Biggest loser? Warren. She was down by two-thirds. The slow slide into electoral irrelevance may have begun on Wednesday night.
Here’s the full picture from slide 11:
What you’ll also notice is this: only three out of the ten candidates actually drew more interest this time: Sanders, Harris, and Buttigieg. Sanders was on his well-worn game, while Harris was more aggressive and sharper than in previous debates (more on that in a moment), and Buttigieg knew his was going to draw more direct hits, which happened late in the debate.

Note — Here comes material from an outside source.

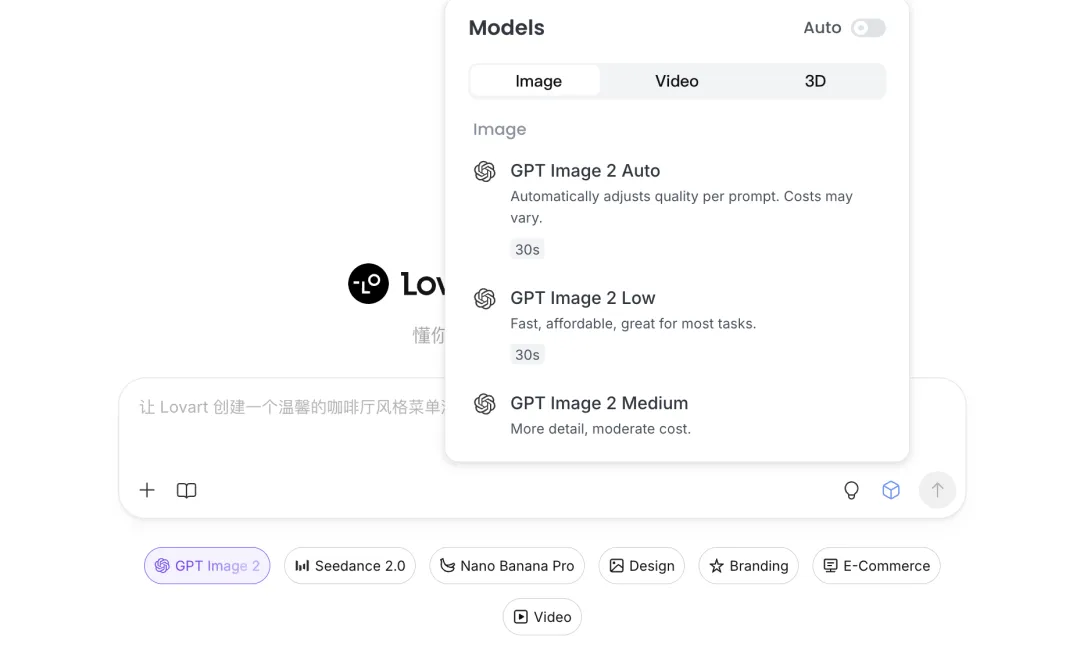Select the GPT Image 2 Auto model
Screen dimensions: 1080x651
click(x=585, y=171)
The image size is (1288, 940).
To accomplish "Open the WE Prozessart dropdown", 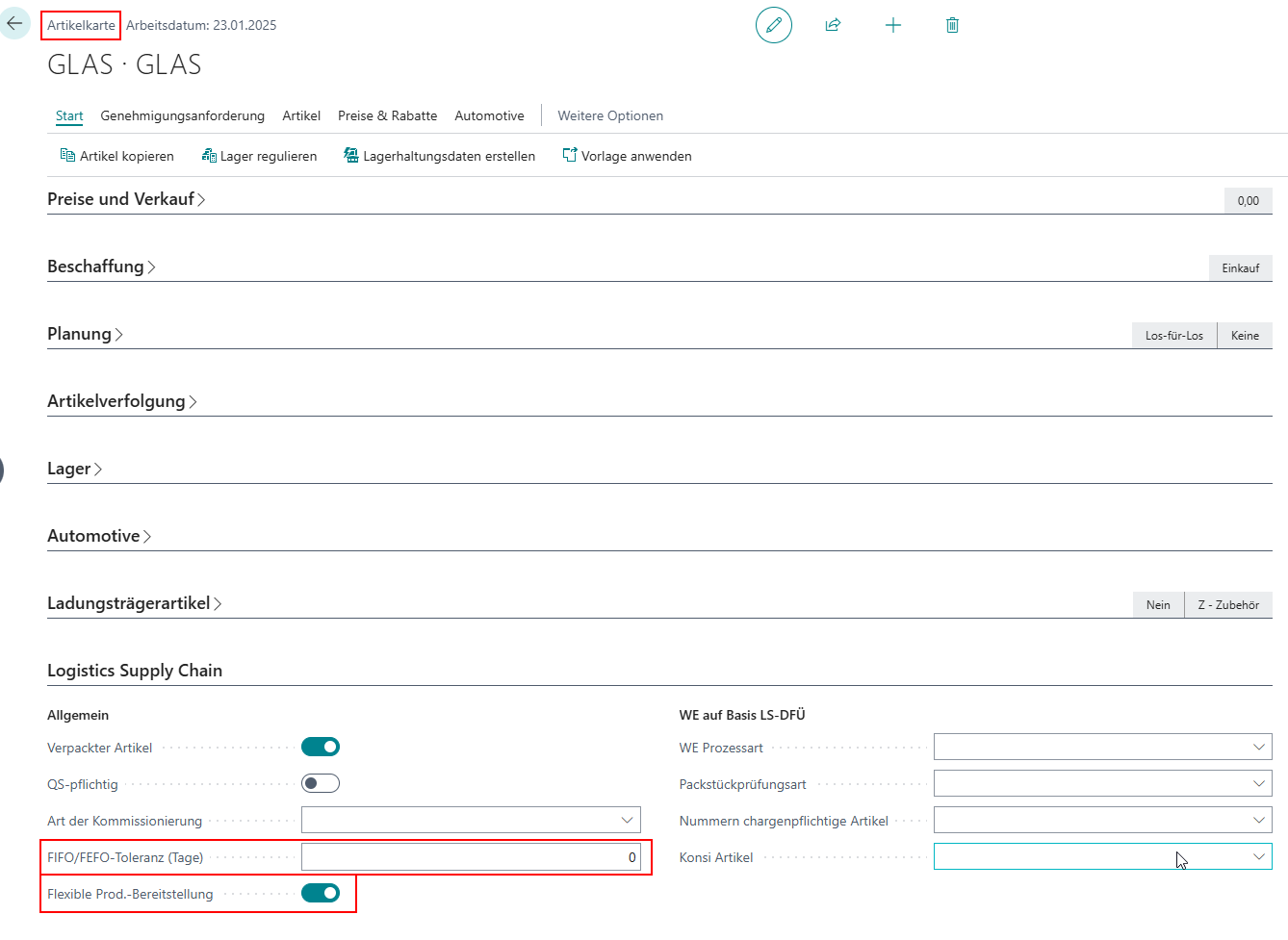I will [x=1102, y=747].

Tulsi Gabbard, who took aim at another rising candidate, fizzled. She actually drew fewer tweets than in October and Buttigieg was well-prepped for the attack with a stinging rebuttal that in the moment felt like a draw to me, which was a win for Mayor Pete. Harris jumped into the fray with the most retweeted post of the night from a candidate, with about 3,300 retweets and 14,400 likes:
By our count, Harris had three of the top five most retweeted posts and Sanders had two, dinging Biden for his support for the Iraq War (again) and supporting the 26th Amendment, which was ratified the year I was born, lowering the voting age to 18. The tweet got him about 1,800 retweets and 15,300 that evening, but not exactly setting Twitter on fire.
If the retweeting vibe was a little more casual that evening, the sentiment was strongly negative, even for Twitter. None of the candidates compiled by HSG came across with a net-positive sentiment. The one who came closest was minus 2x and he spoke the least.
Lest we feel too badly for Gabbard, and we shouldn’t, the retiring Hawaiian congresswoman was the most searched candidate on Google in 48 out of 50 states. Just conjecture but maybe folks are simply wondering who the Democrat self-hater was, let alone interest in supporting her. My hope is we can get the Ds vs. Rs on that data but Google doesn’t appear to be in the kind of mood to share its data lately. The mini-step for Buttigieg: he led in Iowa and neighboring Nebraska.
What this all means moving forward is anyone’s guess. Mine is that the next debate in December will be watched by even fewer Americans, who are gearing up for what actually matters to us: the holidays. When the political calendar turns in 2020 and, perhaps, the DNC finds a way to cull the field, maybe there will be more interest. In the meantime, I’m grateful that our fellow voters have better things to do than to slog through these slow-moving, humorless (except Bernie), must-miss TV debates.
To view the full breakdown of the debate, click here.
To follow Michael Cohen on Twitter, click here.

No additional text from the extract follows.